- _Work order_
Word for word, copy the lines from the one with "Task: Expand the" to the last line of the data below, counting both, and keep every picture out.

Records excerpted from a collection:
[Start of Attachment]

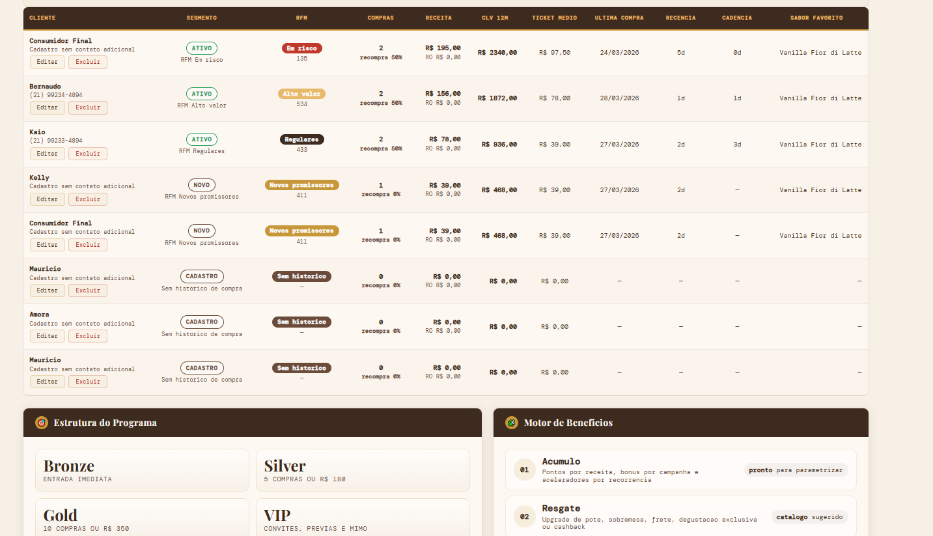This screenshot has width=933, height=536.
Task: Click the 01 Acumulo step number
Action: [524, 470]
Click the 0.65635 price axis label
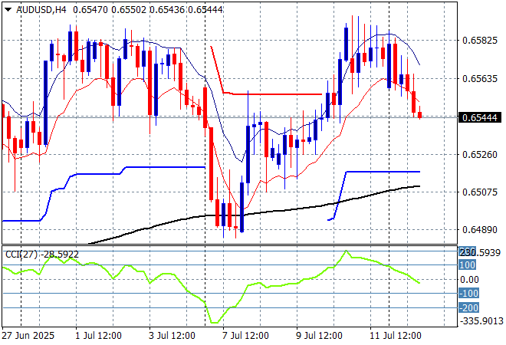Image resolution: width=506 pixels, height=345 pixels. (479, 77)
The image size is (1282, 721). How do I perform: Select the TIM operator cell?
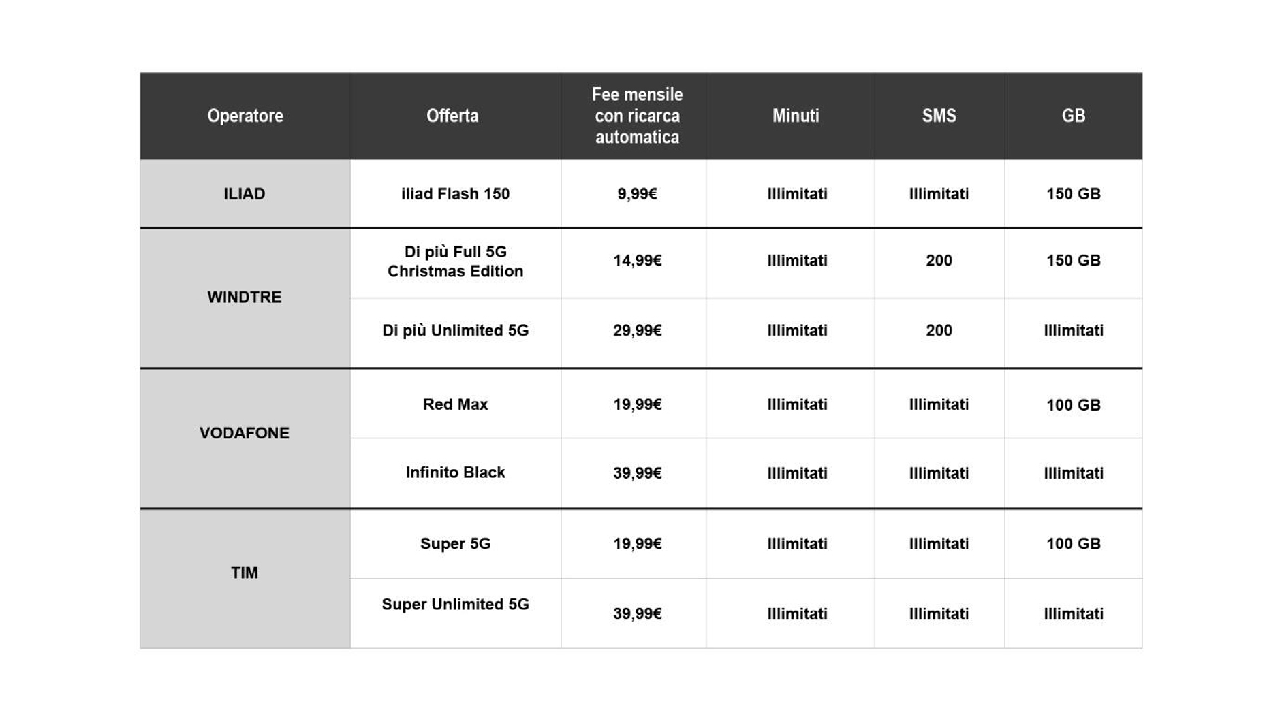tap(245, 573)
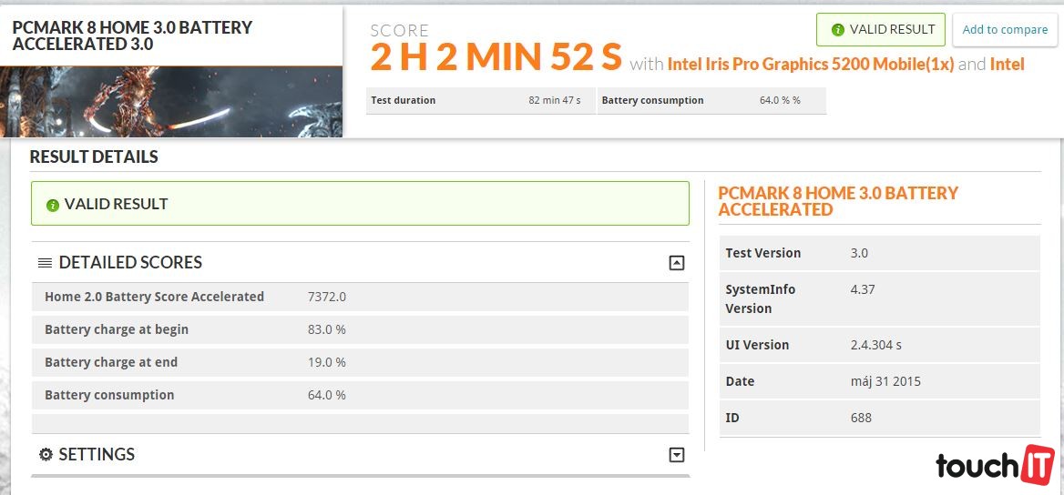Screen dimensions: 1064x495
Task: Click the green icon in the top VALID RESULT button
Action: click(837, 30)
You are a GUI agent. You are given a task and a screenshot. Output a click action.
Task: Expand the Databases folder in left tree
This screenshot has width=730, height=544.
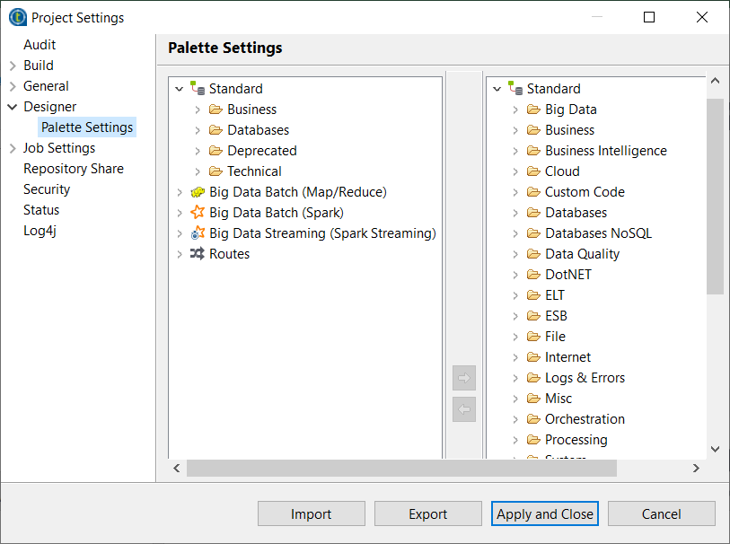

[End of Attachment]

- _Answer_
Task: Expand the Databases folder in left tree
This screenshot has width=730, height=544.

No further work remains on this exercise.